I have several studies that show significant speed differences between fresh exposure and film that has sat for several months between exposure and processing.
The test is straightforward. I put a sensitometric exposure on every other roll of film I roll as I load the cassette.
Then before processing I pull a strip of film from the loader and put a fresh sensitometric exposure on it.
Process in the same tank for the same time, I get two completely different contrast indexes and speeds.
The obvious lesson is: Process promptly.
Then you get the most speed and contrast.
The corollary is: give greater exposure and process to higher contrast index if you feel like you might delay processing.
Makes sense, Perceptol typically loses a stop in speed, give or take.
Pan F was designed to accommodate about the same luminance range as color slide film. Yeah, you can tweak the contrast a little during development, but it does best when you seek out subject matter of limited brightness range, or else artificially illuminate it in that manner.

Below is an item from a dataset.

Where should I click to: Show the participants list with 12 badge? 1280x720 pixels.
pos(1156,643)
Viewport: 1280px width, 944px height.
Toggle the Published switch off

The best developer for Pan F I've used is a special tweak of PMK pyro, rating the film at 25. It's not a particularly versatile film, so I seldom shoot it. But I do have a good number of superb prints made from Pan F 120. It has its own special look.

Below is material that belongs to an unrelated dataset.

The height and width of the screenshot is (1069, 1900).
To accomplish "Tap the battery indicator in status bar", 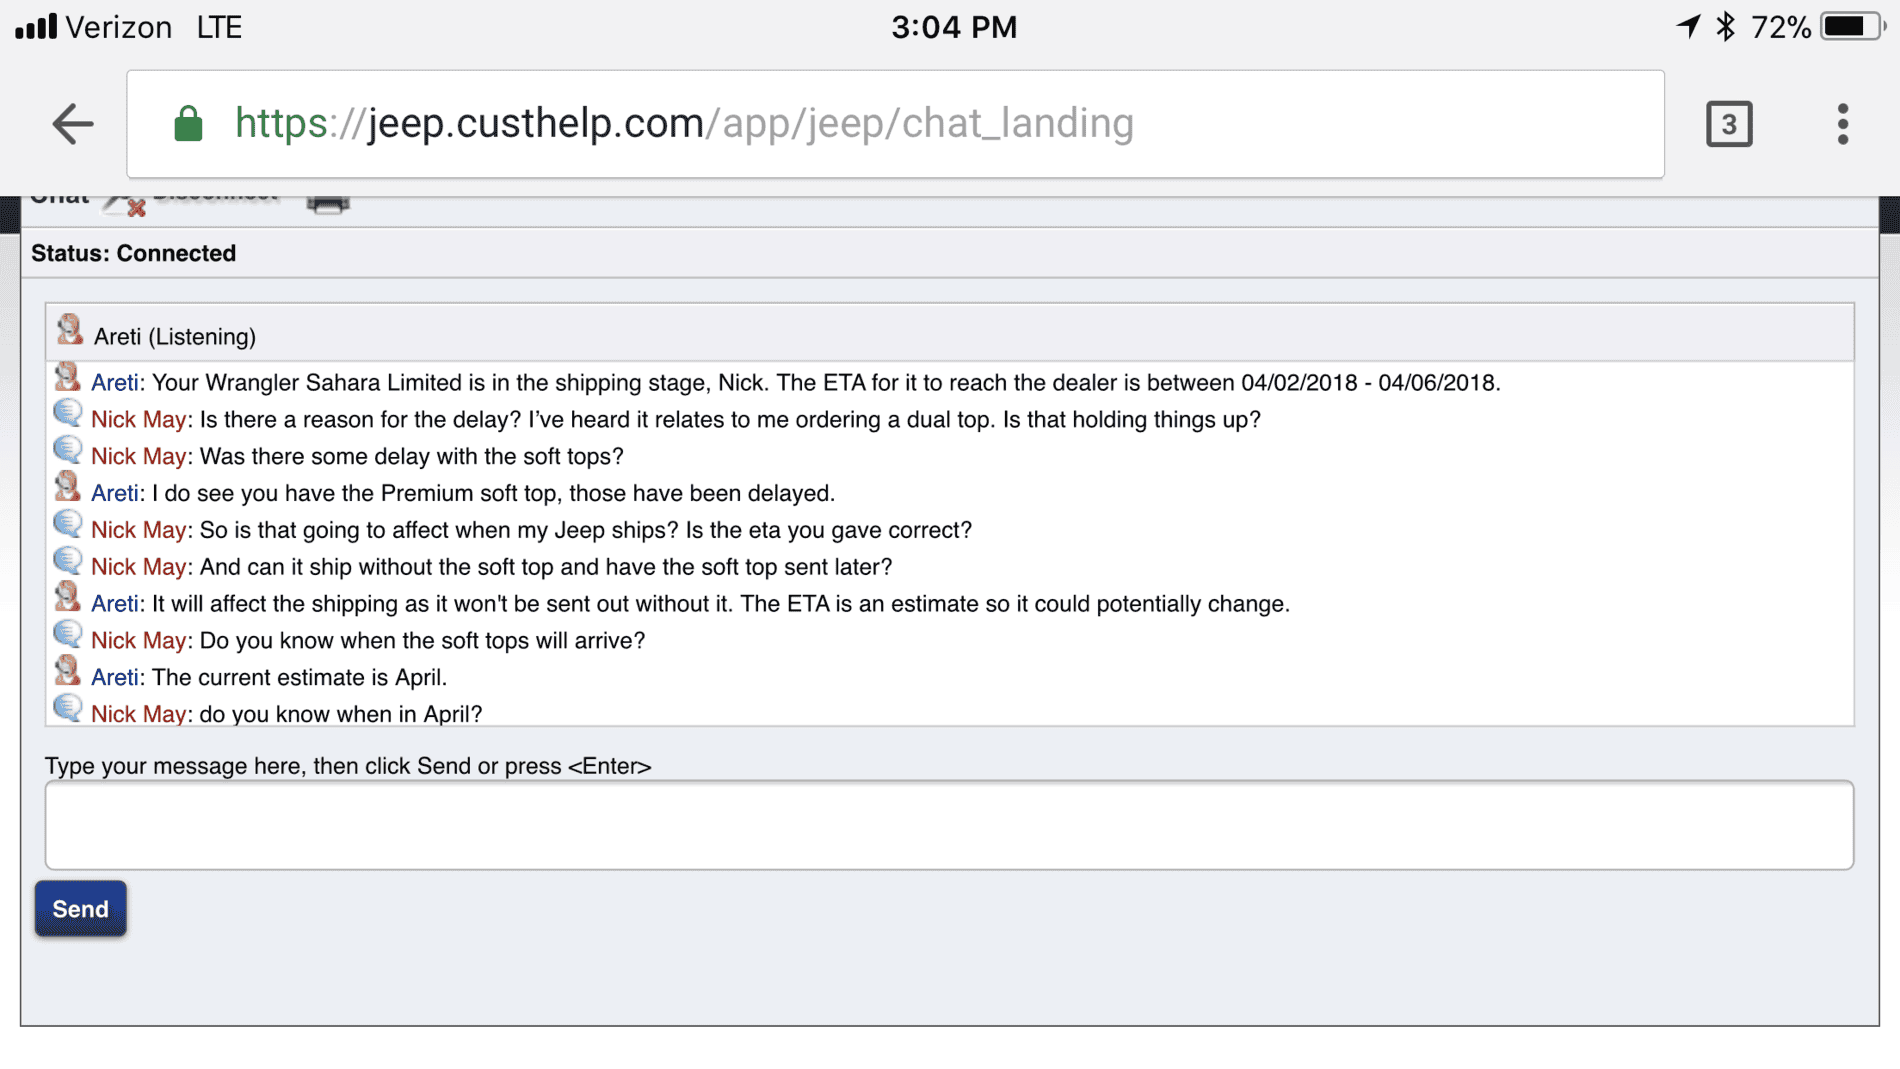I will click(x=1851, y=27).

Acros is quite different, even in spectral sensitivity. Too bad it's no longer available in sheets.
Pan F has an exaggerated S-curve with limited contrast range; but under the right conditions that can provide some lovely results. And with the right developer it can exhibit a special "wire sharpness" edge effect which is somewhat unique. Very different indeed from Acros.
Comparing Fan F and Plus-X, CI 0.60. Seasoned Xtol, Refrema. Pan F was shifted to match up the curves at 0.10.
Process promptly?
I have several studies that show significant speed differences between fresh exposure and film that has sat for several months between exposure and processing.
The test is straightforward. I put a sensitometric exposure on every other roll of film I roll as I load the cassette.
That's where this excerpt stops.